Читать «Открытые дворы. Стихотворения, эссе» онлайн - страница 73

Владимир Владимирович Аристов

В тексте помимо «вечных» структур должно, по-моему, зафиксироваться «окружающее нас» бытие и время. Здесь передается отрезок конкретного времени с его «идиостилем», в этом смысле поэт (стихотворец) является некоторым фантастическим хроникером. И наверное обратная расшифровка возможна (хотя и весьма сложна) – ведь в стихах слова слагаются и движутся под диктовку другой единицы феномена сознания – числа. И могут быть восстановлены условия того странного эксперимента, который ставился над поэтическими поколениями: насколько искусство важно само по себе, почти без обратной связи, почти без отзыва социума? Если на Западе поэзии приходится, по-видимому, существовать в условиях устойчивого общественного равнодушия, то для нас были созданы идеальные условия официального запрета. Мечта Льва Толстого о «непрофессиональности» искусства имела хорошие условия для воплощения. Каждому, конечно, сроки изолированности были отпущены разные (для меня от начала писания стихов до первых публикаций прошло двадцать лет). Но в такой «безответственной» ситуации, когда не было обязательств перед творческими союзами или печатными органами, легко ставить сверхзадачи. И, безусловно, без чувства юмора трудно было воспринимать и пережить ситуацию одновременных параноидальной мании социального преследования и мании художественного величия. Чисто внешнее охлаждение и отстранение презрительного рационализма были необходимы. Такое отрезвление было в посторонних занятиях (для меня – это физика и математика). Постоянная работа над стихом становилась заботой подсознания. Но не только некое подпольное свечение сознания было тем, что создает интерес с неизвестной развязкой, – отрешаясь от всякой игры, можно сказать, что прославление бытия в какой бы то ни было форме – слишком широкая и захватывающая вещь, чтобы огорчаться неудачами, и ощущения пребывания со всеми и во всех важнее, чем ощущения ледяного тамбура бытия.
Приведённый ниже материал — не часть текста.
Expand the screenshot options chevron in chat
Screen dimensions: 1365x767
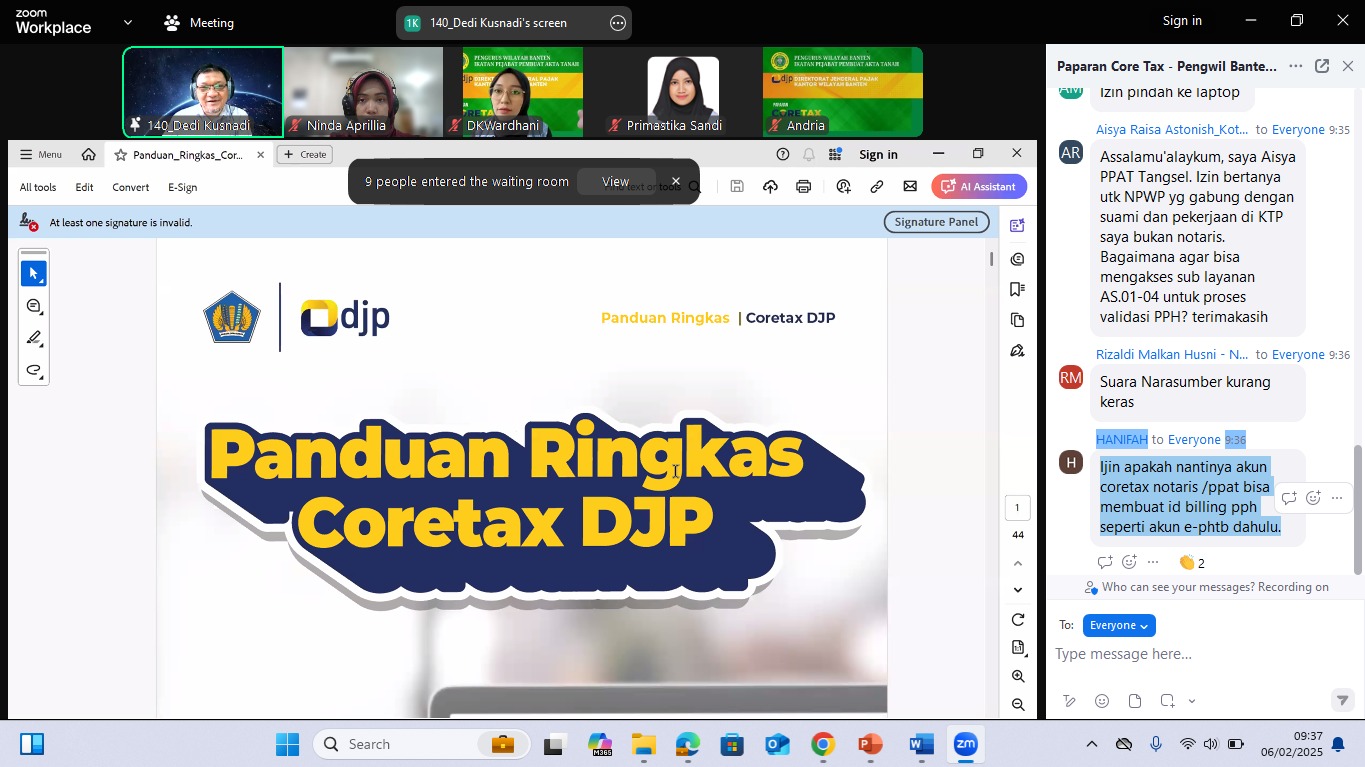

Установление момента окончательности текста, «самообнаружение» его очень важно. Написание стихов происходит, как правило, по двум путям. Первый способ – создание спонтанного отрывка, когда контроль сознания «ослаблен». Второй – медленное проращивание фрагментов будущего цельного произведения из некоего неопределенного замысла, который может быть довольно абстрактной идеей. Но в любом случае перед тем, как прийти в окончательный вид, текст проходит стадию долгого ожидания или изменения и подвергается различным испытаниям. Момент, когда стихотворение (или часть поэмы) можно считать завершенным, условен. Но есть некоторые нестрогие правила и «критерии». Один из них – принципиальная исполняемость текста (более широкое понятие, чем приспособленность к прочтению вслух). При этом стихи из «внутреннего театра» выходят на «промежуточную сцену», чтобы попытаться затем войти в неизвестное внутреннее пространство воспринимающего. «Исполняемость» связана с некоторым ощущением, которое можно назвать ощущением пустотности завершенного текста. Это чувство может особенно явственно проявляться при чтении стихов вслух, когда от установленной точности поставленных слов возникает образ матрицы или сот, которые при желании могут наполняться новым смыслом. Здесь уместно вспомнить слова Андрея Тарковского об «олимпийской холодности формы». Именно завершенность, замкнутость (в смысле целостности, а не отделенности от воспринимающего) порождает такое определение.